Pause nach Weihnachten verlängert
VW stoppt Produktion in Wolfsburg Anfang Januar

Der Volkswagen-Konzern wird die Produktion in seinem Stammwerk in Wolfsburg in der ersten Januar-Woche außerplanmäßig stoppen.

rtr WOLFSBURG. Ein Konzernsprecher sagte am Mittwoch in Wolfsburg, die traditionelle Produktionspause zwischen Weihnachten und Neujahr solle für technische Vorbereitungen beim Anlauf des neuen Golf um eine Woche verlängert werden. Er bestätigte damit teilweise einen Bericht der "Braunschweiger Zeitung". Anders als die Zeitung berichtete, habe die Maßnahme aber nichts mit der schwachen Automobilkonjunktur zu tun, betonte der VW-Sprecher.

Analysten vermuteten allerdings, der Schritt habe mit der schwachen Nachfrage nach dem auslaufenden Golf-Modell zu tun. Die VW-Aktie verlor deutlich stärker als der Gesamtmarkt und notierte zeitweise auf dem tiefsten Stand seit mehr als zwölf Monaten. Die Zeitung berichtete, Grund für den Produktionsstopp sei die lahmende Autokonjunktur. Die Verkaufszahlen des Golf und des Passat seien bislang deutlich unter den Erwartungen geblieben.

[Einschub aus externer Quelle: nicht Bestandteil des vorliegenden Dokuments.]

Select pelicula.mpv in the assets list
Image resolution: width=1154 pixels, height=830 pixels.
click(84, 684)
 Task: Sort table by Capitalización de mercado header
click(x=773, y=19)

Volkswagen hatte unlängst sein Absatzziel für das laufende Jahr wegen der schwachen Nachfrage auf knapp unter fünf Mill. Fahrzeuge gesenkt. Ursprünglich hatte Europas größter Automobilkonzern auch für 2002 mit einer fünf vor dem Komma gerechnet, schließlich aber eingeräumt, dies sei nicht mehr zu erreichen. Für 2003 rechnet der Konzern wieder mit mehr als fünf Mill. verkauften Fahrzeugen, falls die Konjunktur wieder anspringen sollte.

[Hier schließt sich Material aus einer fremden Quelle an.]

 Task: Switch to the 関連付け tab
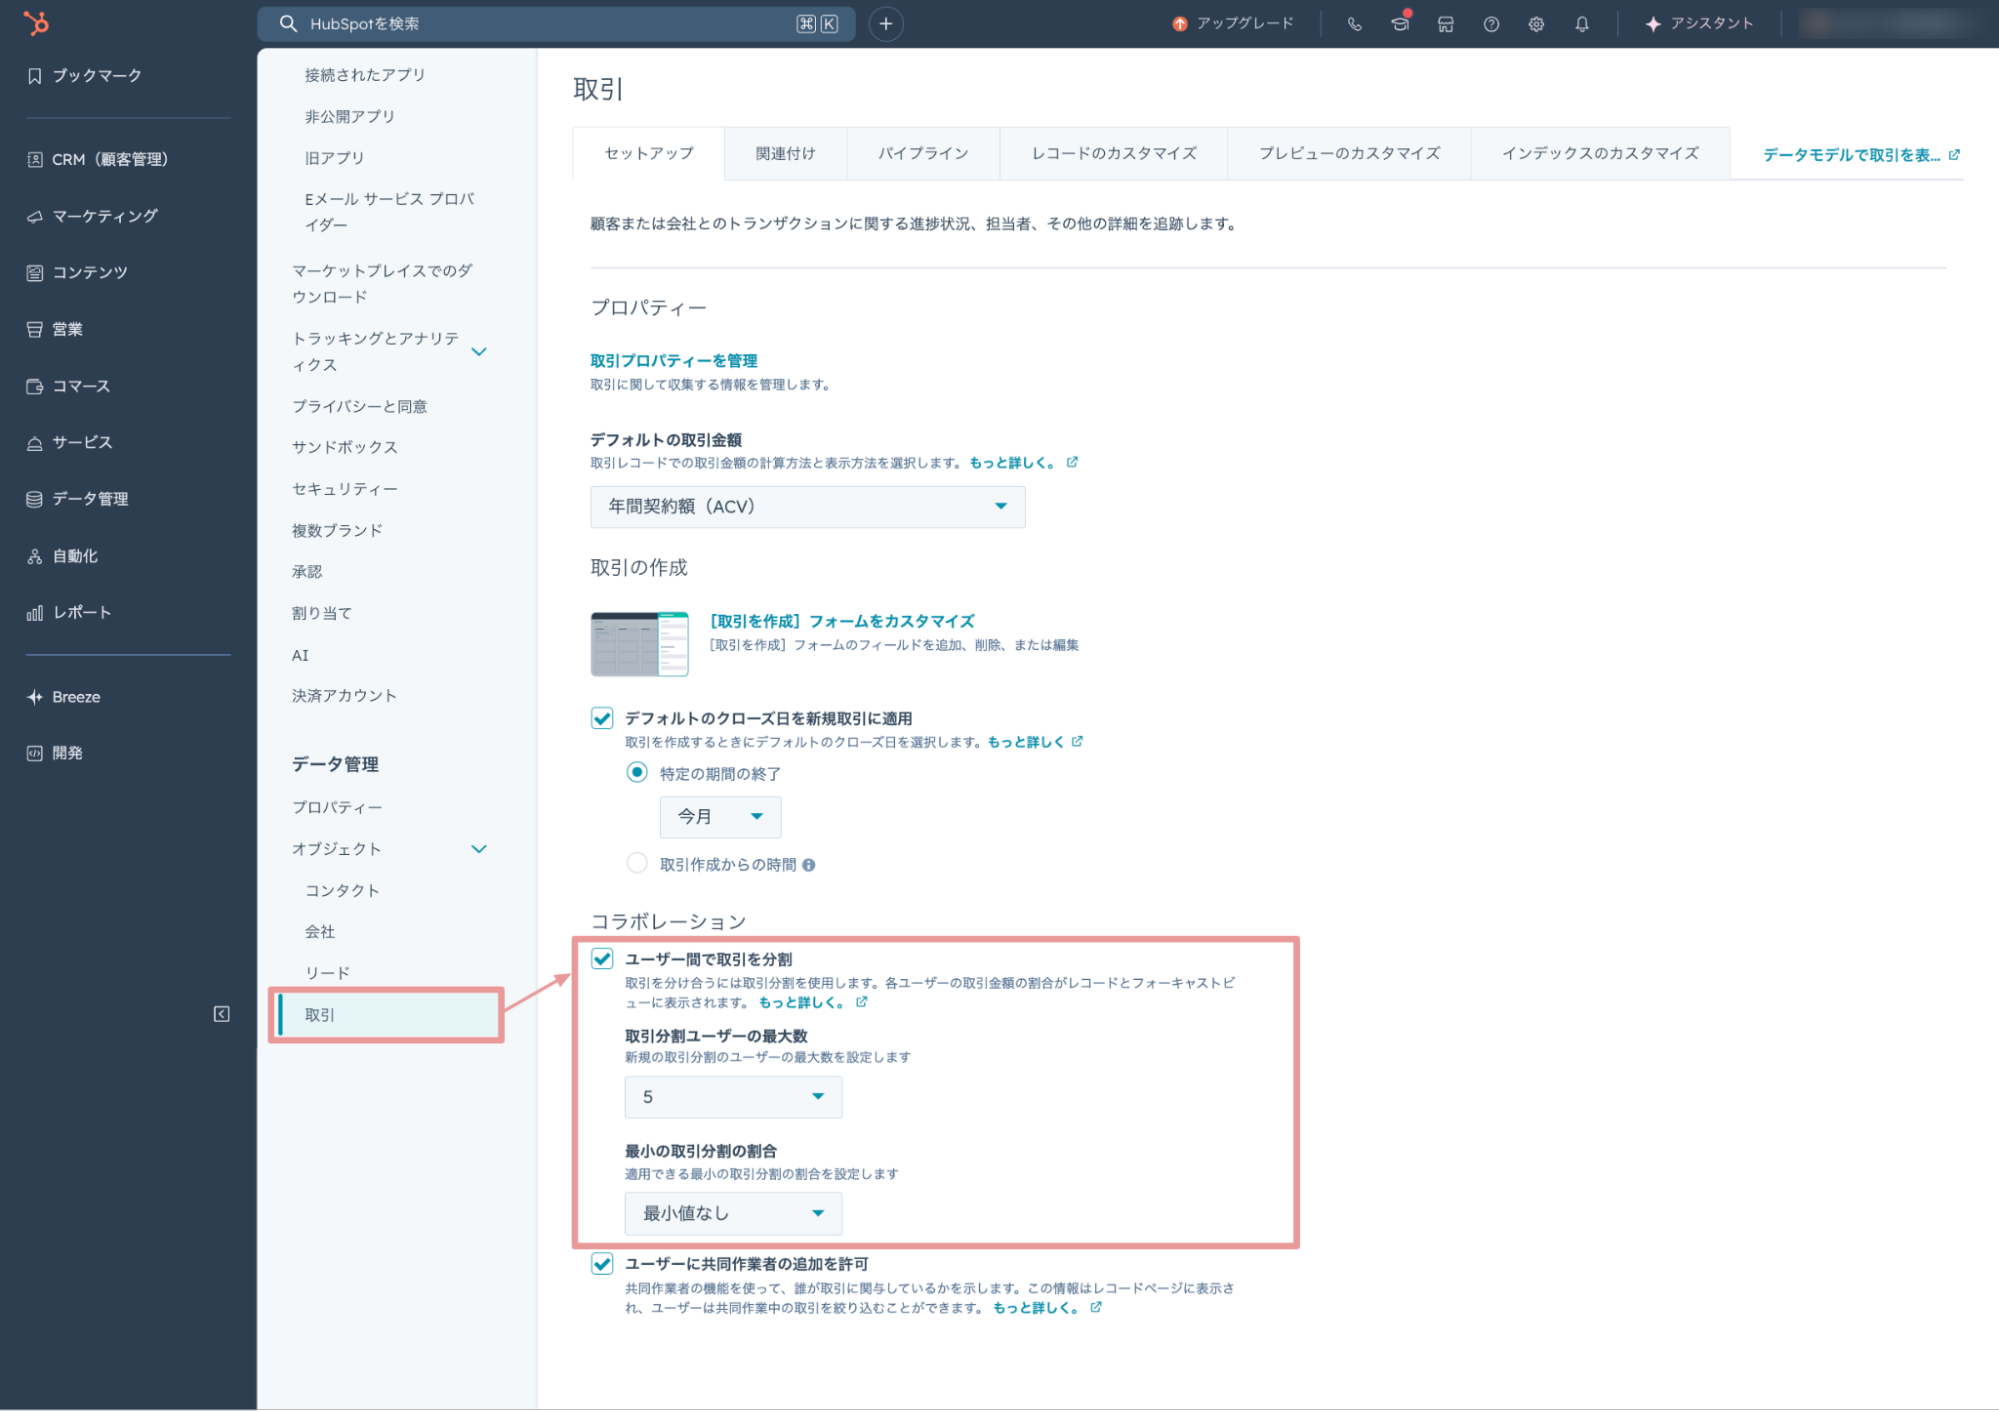click(785, 153)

Branchenexperten äußerten sich wenig überrascht über den Produktionsstopp. Mit der Verlängerung der Werksferien nutze Volkswagen zudem eine günstige Situation dafür. Der Analyst Jürgen Pieper vom Bankhaus Metzler in Frankfurt sagte, die Produktionspause sei vermutlich sowohl auf die schwache Autonachfrage als auch auf die genannten technischen Vorbereitungen für die Produktion des neuen Golf-Modells zurückzuführen. "In normalen Zeiten des Aktienmarktes hätte diese Nachricht vielleicht zu einem leichten Abschlag geführt, nicht aber zu einem Kursrückgang um sechs Prozent." Die Reaktion der Börse sei bei weitem übertrieben.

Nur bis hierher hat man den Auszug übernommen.